In una società dove ormai l’etica professionale, in tutti i campi lascia a desiderare, e dove la giustizia e il rispetto umano sono stati surclassati da interessi diversi e poco “dignitosi”, noi ci chiediamo ancora perché la diversità e la debolezza vengano punite con la morte, quando atti sicuramente più duri dello spacciare sostanze stupefacenti, non vengono puniti adeguatamente. La nostra società che tutto ha reso massa, dove tutto è giustificabile a delle regole rigide e prestabilite. Dove ormai non esistono più individui liberi di manifestare il proprio essere ma semplici maschere da indossare e che finisco per “uguagliare” tutto e tutti, dando un senso di sicurezza ed identità in qualcos’altro, come la violenza, la droga, la prepotenza. Lei in primis probabilmente dovrebbe essere chiamata a giudizio. Insieme ai suoi servitori che ormai non si chiedono più “Perché” ma agiscono e basta.

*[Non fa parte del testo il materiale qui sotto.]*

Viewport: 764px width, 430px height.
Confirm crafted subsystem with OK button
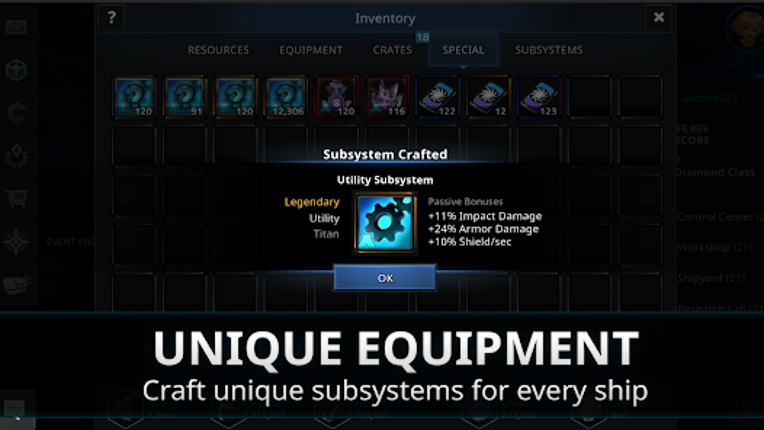[385, 278]
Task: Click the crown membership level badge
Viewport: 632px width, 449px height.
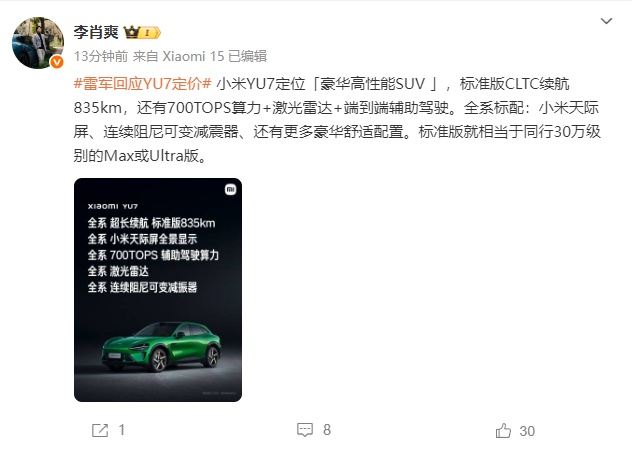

In un testo pubblicato nel 2015 dal Prof. Alberto Sobrero, docente in discipline etnoantropologiche dell’Università la Sapienza di Roma, che ha dedicato alla memoria di Stefano Cucchi, possiamo forse comprendere meglio come il “male borghese” (così l’avrebbe chiamato Pier Paolo Pasolini) possa essere così influente, a tal punto da isolarti e decidere la fine della tua esistenza: “C’è un episodio recente, uno di quegli episodi di cronaca che sono, però, segno di un lungo presente: l’episodio di Stefano Cucchi, ragazzo debole, che faceva uso di droga, ucciso da ignoti. Stefano Cucchi è stato ucciso, ma, come ha detto la magistratura, non ci sono prove certe per indicare i nomi dei colpevoli. Tutti e nessuno: dal carcere all’ospedale. Delle ultime ore della sua vita si sa, o si vuole sapere poco. Isolato, tenuto nascosto, forse avrà creduto di essere stato abbandonato anche dalla propria famiglia. Alla fine dicono che abbia chiesto del proprio cane, che qualcuno se ne prendesse cura. È una storia che Pasolini probabilmente avrebbe raccontato, e che anzi racconta nel secondo capitolo di Ragazzi di vita. È la morte di Marcello, il primo dei tanti ragazzi che muoiono nel romanzo. […]
Per quel che vale, questo corso è dedicato alla memoria di Stefano e di tutti i ragazzi più deboli e vittime”.
Almeno oggi probabilmente una piccola consolazione c’è: finalmente quei nomi, nella richiesta di una condanna a 4 anni di reclusione per il primario Aldo Fierro e una a 3 anni e mezzo per i sanitari Stefania Corbi, Flaminia Bruno, Luigi De Marchis e Silvia Di Carlo, possibili responsabili di un atto così poco umano, sono usciti allo scoperto.